Perhaps this isn’t a matter of choosing one thing over another – fantasy or reality, belief or disbelief. I’ll never prove anything to anyone, and not to myself either. For now, I’m driving over a flat earth, one that seems sometimes to glow in the gathering night from within, and it is spectral and strange, and I’m amazed that I can see at all, and I think of how I love the earth, and that the world is warm, even where it is blasted and dead and cold, and that in it there are stories still to be made and told, and that I am still this squirming thing that is alive and weird and staring, and exactly and always right here.

Friday

Shapes of Coming Things


This was a dream from a few nights ago. I include it here because it speaks to the subject of this site, in this case the literal intrusion from another level of being through and into this phenomenal world (or that, as portrayed in the dream). It arrives as a coda to a greater dream-narrative, in which I lived in a solar system that had several populated worlds. This was a science fiction dream.

I’d left one large and densely populated, earthlike planet to visit a much smaller and much more rural, unpopulated and less developed planetoid. There I’d inadvertently caused this smaller planet’s rotation to stop by opening the tip of a great glass tube –a fluorescent light tube several hundreds of feet high – unstoppering it by some electronic control panel within so the tube could gather the light of the sun. This had activated the tube and caused it to light up, but this then had the unexpected consequence of halting the planet’s rotation, which in turn had vast consequences over the planet’s ecosphere.

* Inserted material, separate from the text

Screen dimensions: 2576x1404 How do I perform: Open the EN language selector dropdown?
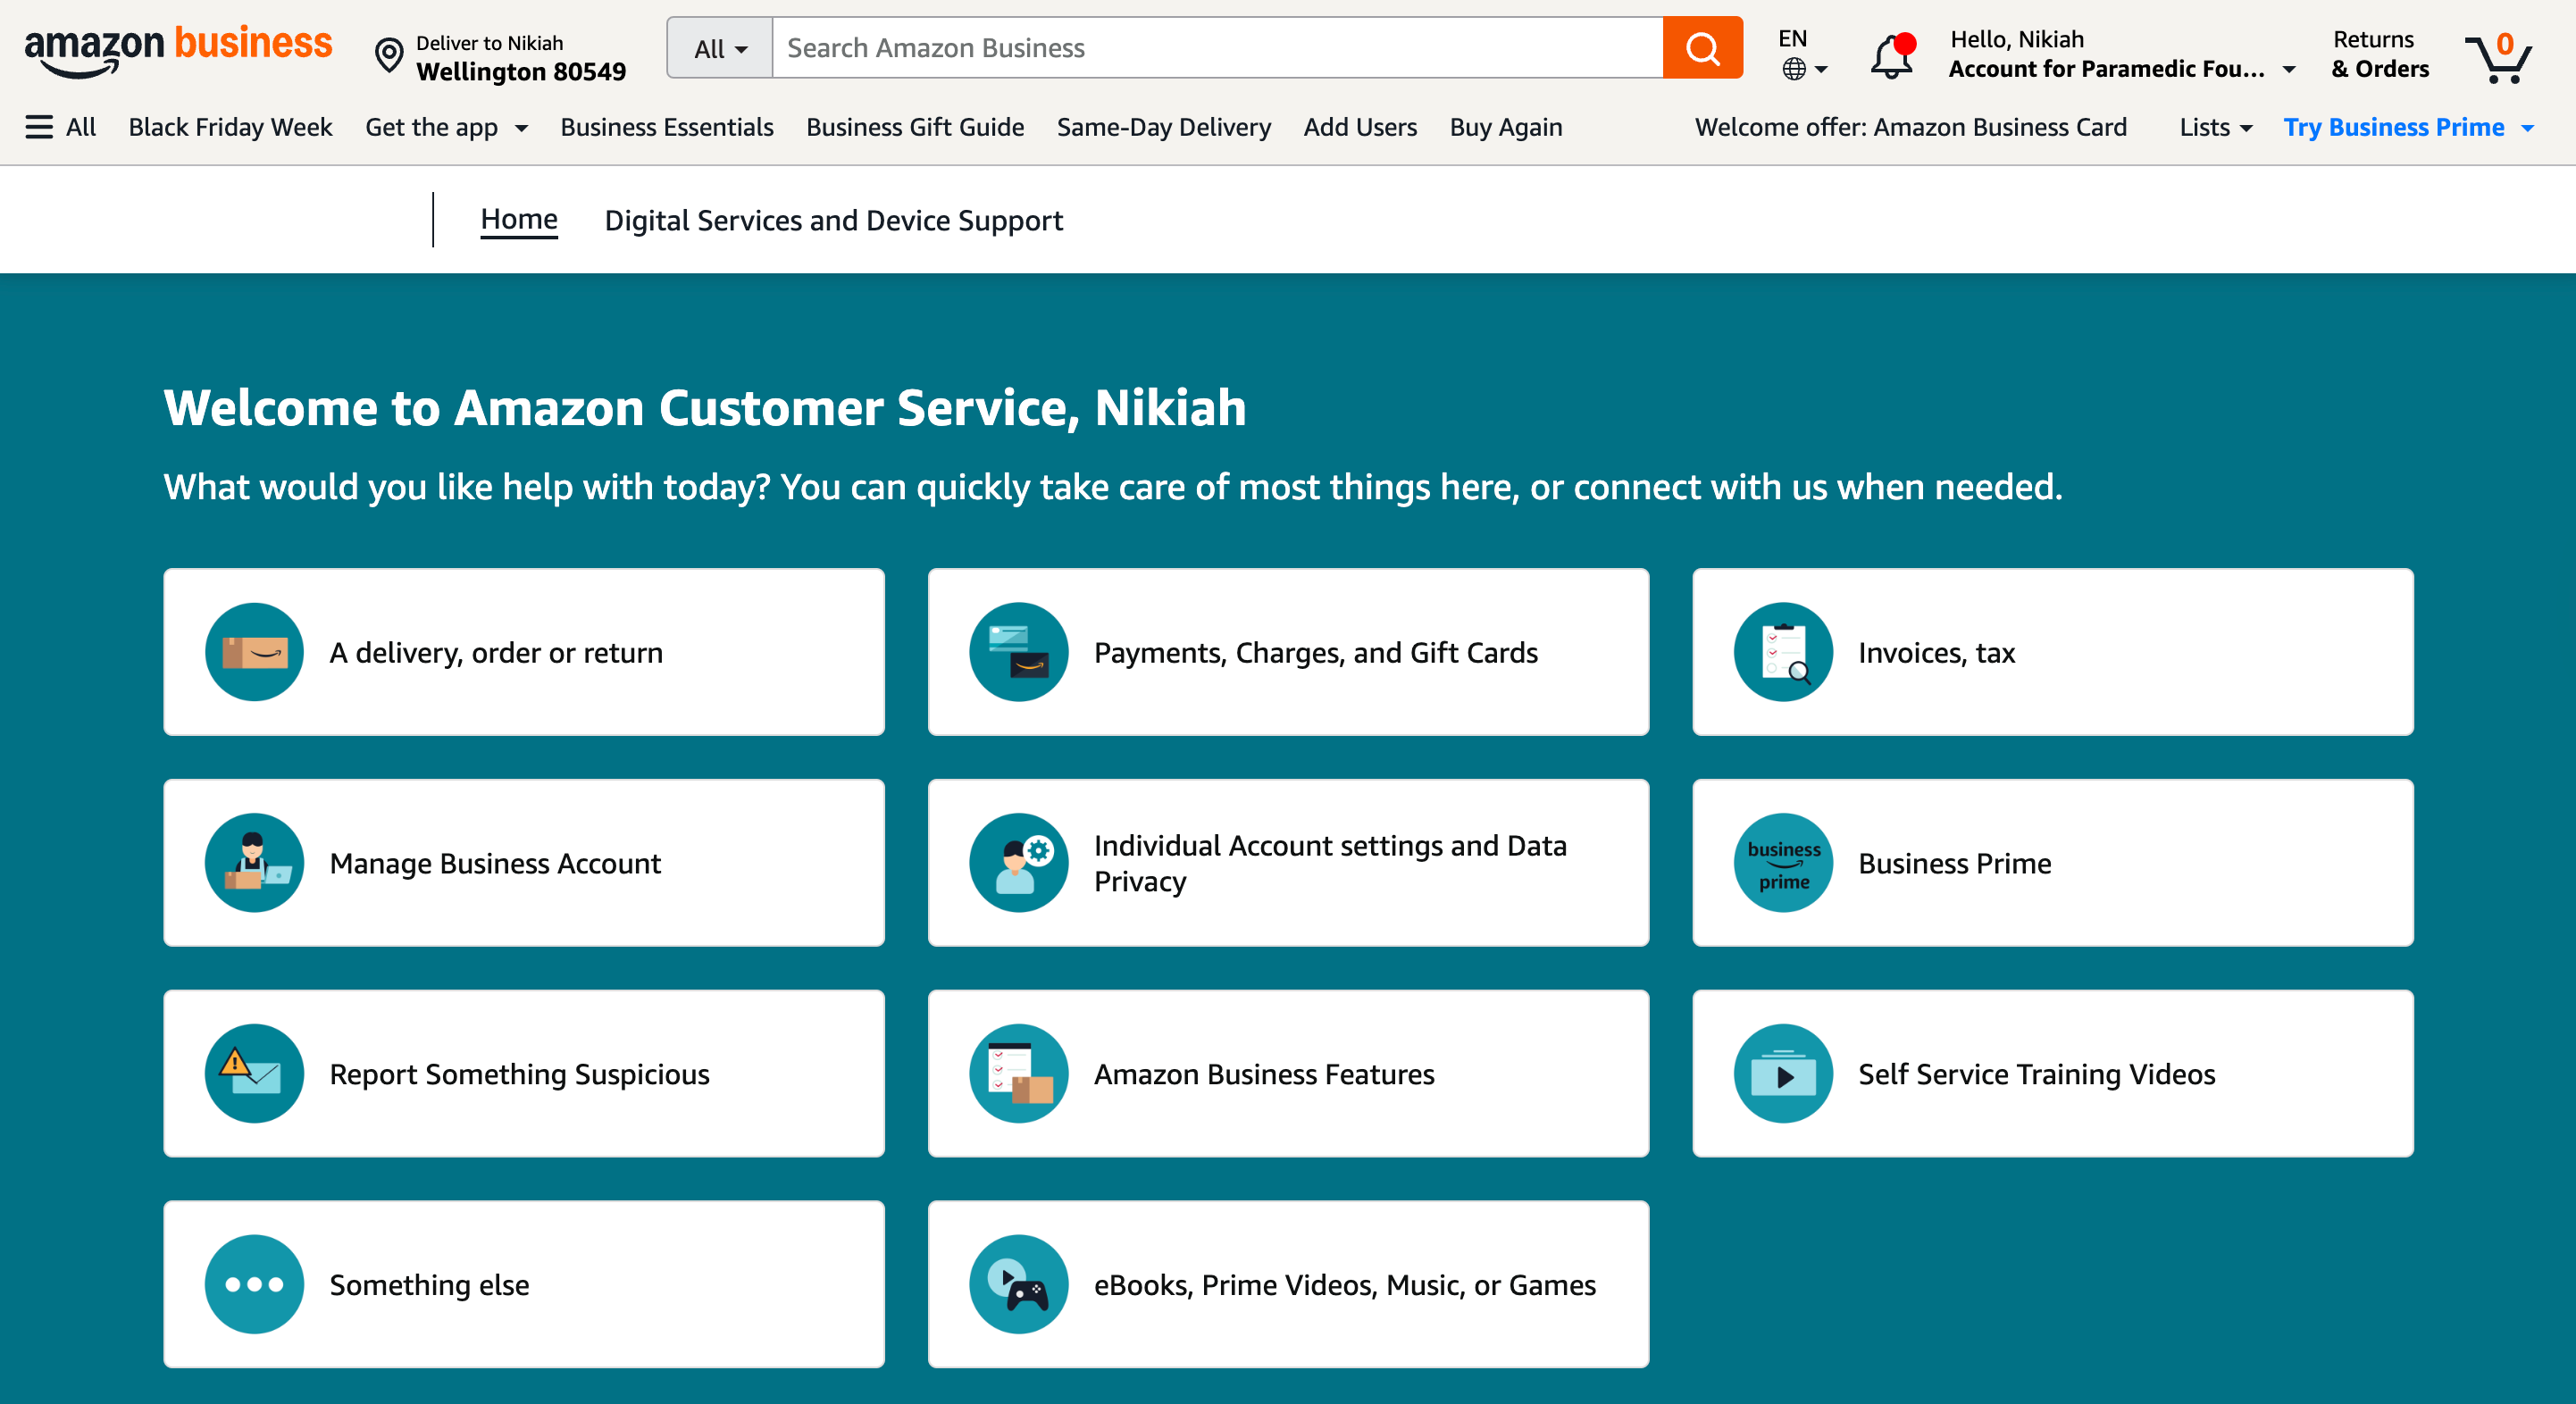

I’d left the planet for a year or more, returning to it after a segue in the dream narrative, and could then see what sort of consequences had followed. Oddly enough, one was that the planet’s surface which now permanently faced the sun, and where the tall fluorescent tube stood, to gather energy, to stay brightly lit, had become colder. In another spot, where now it was night (and though this didn’t occur to me in the dream itself, this would by logic be to the other side of the sphere) I stood in a yard amongst trees with a small group of familiar people, though I was slightly apart from them, and I was talking with an older man, a man in a hat, who was a sort of mentor figure to me. His fedora may have held a feather. As we spoke, we at some prompt looked up to see the black, starry sky get spilled over by a widening and deeper blackness, like a stain of ink spreading irregular across the night from above – as if the sky were a glass surface that we could see from below it, and the spill spread over that from some metaphysical ultra-place, blotting out the here-ness of distant normal space. But then in this deeper blackness we could see, moving through it, like unicellular ultra-creatures, these vast geometric shapes – hybrid rhomboids of spirals, boxes, circles, the like – all flat and darkly vivid, as if glowing in blacklight, in purples and deep, deep reds and magenta-maroon. These shapes were moving. They crawled hugely through the ink-dark, and worked through toward this world. This was yet another consequence of what I’d done by lighting the tall tube and the stopping of the small world.